#### Exercise requirements
Every line with "list" in it should be copied from the data.

#### Supplied records
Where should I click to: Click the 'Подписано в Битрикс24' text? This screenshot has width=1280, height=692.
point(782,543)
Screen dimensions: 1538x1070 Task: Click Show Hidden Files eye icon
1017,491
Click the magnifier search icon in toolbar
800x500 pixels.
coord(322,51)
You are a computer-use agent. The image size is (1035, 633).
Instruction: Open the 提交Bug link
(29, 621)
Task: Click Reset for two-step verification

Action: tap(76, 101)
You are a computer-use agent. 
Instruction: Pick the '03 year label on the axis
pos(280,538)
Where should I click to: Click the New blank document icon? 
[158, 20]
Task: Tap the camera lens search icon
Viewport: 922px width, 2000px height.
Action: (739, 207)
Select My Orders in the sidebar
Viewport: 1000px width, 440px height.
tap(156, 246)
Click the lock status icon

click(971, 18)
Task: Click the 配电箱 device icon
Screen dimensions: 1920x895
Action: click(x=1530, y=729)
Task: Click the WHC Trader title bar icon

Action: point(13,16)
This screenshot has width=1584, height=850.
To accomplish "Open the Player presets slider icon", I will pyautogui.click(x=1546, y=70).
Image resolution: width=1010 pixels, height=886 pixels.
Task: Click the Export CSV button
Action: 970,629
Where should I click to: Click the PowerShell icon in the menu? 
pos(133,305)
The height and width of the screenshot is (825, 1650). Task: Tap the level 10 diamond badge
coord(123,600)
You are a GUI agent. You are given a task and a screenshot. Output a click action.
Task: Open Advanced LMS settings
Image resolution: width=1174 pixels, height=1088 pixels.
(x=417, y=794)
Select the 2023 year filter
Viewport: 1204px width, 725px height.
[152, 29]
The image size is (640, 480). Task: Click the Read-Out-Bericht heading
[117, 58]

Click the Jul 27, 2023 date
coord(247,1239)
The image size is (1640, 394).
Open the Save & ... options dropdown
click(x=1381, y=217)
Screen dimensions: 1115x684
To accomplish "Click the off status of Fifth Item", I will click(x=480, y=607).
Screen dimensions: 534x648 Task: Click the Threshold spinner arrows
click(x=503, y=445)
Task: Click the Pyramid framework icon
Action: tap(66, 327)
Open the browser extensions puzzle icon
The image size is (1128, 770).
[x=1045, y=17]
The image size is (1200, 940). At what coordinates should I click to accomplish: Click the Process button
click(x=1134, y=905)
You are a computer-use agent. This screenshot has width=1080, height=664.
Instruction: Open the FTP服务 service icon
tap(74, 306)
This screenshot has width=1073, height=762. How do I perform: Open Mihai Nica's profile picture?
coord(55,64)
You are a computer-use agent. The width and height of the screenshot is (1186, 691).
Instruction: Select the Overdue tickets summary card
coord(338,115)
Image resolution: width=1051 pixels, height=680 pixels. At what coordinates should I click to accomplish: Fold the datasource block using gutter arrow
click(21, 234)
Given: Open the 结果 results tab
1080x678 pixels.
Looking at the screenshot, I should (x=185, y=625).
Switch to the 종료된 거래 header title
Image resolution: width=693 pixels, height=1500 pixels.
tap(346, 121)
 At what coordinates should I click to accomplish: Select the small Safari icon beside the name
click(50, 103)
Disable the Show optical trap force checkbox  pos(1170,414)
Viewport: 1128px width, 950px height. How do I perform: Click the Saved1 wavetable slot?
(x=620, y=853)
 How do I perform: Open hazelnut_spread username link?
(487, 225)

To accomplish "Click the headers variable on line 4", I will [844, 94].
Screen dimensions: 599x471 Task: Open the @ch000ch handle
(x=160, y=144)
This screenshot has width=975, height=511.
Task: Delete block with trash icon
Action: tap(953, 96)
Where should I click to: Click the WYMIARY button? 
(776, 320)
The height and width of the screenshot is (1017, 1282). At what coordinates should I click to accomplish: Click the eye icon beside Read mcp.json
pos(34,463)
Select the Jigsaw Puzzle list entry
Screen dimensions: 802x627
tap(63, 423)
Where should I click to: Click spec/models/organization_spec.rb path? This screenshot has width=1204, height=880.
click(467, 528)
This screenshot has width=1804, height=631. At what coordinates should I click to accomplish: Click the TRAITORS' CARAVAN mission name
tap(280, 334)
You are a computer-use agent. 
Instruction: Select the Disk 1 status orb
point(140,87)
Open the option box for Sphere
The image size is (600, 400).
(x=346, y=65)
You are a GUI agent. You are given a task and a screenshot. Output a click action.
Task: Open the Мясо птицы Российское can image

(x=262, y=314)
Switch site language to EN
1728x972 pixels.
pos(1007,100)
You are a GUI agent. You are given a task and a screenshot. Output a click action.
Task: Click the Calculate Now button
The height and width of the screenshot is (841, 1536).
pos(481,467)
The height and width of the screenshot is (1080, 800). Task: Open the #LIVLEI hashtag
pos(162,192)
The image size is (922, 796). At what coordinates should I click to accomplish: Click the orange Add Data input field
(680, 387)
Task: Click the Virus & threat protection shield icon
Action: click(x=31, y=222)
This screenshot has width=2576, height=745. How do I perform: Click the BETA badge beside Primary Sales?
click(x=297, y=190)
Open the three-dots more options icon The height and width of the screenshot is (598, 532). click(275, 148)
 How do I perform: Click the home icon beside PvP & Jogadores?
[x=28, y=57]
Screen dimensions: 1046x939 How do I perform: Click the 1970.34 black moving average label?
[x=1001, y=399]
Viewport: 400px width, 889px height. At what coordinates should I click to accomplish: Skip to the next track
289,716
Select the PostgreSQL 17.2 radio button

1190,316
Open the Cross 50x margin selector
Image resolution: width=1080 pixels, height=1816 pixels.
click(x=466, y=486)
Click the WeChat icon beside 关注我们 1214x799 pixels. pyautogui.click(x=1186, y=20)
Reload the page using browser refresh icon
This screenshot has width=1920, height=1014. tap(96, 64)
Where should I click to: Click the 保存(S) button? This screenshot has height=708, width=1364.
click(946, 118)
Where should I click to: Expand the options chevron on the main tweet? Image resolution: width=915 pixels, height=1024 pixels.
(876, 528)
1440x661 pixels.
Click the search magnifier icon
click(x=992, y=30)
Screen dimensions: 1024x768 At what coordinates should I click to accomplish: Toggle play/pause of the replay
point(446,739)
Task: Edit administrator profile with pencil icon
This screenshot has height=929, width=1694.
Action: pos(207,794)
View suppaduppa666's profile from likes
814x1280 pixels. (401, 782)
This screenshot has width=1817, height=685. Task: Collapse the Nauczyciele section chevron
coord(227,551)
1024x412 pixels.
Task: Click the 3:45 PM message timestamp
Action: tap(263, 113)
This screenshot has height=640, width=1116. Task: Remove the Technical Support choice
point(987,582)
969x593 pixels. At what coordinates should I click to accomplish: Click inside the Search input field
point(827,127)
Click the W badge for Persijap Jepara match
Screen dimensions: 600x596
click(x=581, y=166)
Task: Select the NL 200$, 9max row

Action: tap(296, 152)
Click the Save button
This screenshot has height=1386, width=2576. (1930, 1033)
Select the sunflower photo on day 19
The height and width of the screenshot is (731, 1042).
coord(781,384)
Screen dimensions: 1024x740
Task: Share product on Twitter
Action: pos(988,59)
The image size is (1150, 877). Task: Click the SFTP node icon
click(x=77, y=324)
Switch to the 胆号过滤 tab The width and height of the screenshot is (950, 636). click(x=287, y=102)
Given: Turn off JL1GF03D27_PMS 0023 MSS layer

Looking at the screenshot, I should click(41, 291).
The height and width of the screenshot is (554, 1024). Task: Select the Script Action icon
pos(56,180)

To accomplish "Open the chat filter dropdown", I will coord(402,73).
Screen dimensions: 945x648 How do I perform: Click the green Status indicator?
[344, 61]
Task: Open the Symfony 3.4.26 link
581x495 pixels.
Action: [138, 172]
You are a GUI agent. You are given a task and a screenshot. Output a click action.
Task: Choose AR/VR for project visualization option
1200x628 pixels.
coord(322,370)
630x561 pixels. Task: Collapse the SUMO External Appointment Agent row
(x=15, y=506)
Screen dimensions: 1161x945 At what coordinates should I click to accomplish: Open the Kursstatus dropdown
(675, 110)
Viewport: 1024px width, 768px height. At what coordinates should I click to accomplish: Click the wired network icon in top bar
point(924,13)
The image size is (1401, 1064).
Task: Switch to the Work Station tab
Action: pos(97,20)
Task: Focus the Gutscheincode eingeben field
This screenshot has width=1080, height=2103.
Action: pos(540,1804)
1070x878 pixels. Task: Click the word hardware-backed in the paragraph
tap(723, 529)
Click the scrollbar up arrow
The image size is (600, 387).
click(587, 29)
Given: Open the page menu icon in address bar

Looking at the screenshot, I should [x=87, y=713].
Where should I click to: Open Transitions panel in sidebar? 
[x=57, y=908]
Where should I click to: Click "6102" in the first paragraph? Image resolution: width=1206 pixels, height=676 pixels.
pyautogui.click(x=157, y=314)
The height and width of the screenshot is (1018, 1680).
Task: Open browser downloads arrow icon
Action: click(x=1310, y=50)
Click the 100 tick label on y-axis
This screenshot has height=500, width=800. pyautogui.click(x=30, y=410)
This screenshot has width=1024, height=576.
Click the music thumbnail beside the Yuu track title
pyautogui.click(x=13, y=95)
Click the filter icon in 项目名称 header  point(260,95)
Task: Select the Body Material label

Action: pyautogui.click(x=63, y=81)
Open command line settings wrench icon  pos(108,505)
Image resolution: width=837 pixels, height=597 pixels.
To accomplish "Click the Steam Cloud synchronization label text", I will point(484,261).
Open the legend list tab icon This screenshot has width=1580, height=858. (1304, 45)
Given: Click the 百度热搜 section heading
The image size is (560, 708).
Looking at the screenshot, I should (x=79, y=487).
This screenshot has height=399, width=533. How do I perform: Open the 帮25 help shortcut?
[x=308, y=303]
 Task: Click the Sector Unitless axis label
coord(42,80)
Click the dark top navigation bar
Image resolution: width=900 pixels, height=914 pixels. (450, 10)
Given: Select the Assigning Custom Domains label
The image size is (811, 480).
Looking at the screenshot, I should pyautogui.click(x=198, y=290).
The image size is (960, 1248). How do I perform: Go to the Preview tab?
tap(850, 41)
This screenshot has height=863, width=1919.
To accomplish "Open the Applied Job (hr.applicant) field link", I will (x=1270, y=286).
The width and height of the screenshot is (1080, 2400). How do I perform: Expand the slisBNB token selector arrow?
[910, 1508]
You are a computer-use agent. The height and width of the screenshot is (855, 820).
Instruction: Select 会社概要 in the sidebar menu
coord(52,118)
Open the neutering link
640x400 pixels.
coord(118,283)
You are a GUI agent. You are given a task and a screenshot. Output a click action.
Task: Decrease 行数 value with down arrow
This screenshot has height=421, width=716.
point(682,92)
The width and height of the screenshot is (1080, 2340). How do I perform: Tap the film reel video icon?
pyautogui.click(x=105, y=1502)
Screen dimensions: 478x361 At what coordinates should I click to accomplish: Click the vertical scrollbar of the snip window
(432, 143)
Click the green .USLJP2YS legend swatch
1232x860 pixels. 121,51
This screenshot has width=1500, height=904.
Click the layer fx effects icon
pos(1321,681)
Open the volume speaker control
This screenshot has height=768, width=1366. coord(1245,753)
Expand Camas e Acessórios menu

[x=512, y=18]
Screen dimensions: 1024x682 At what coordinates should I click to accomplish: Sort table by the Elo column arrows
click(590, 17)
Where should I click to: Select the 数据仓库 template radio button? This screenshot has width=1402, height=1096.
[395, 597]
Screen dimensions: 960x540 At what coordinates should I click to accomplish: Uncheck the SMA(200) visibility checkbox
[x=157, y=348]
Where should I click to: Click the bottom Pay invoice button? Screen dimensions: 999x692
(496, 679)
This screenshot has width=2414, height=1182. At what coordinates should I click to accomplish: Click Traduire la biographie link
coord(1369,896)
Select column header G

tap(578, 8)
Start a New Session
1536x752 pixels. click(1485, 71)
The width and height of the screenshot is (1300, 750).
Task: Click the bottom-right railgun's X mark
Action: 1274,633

#### Final answer
Select the Jigsaw Puzzle list entry
Open the legend list tab icon This screenshot has width=1580, height=858. (1304, 45)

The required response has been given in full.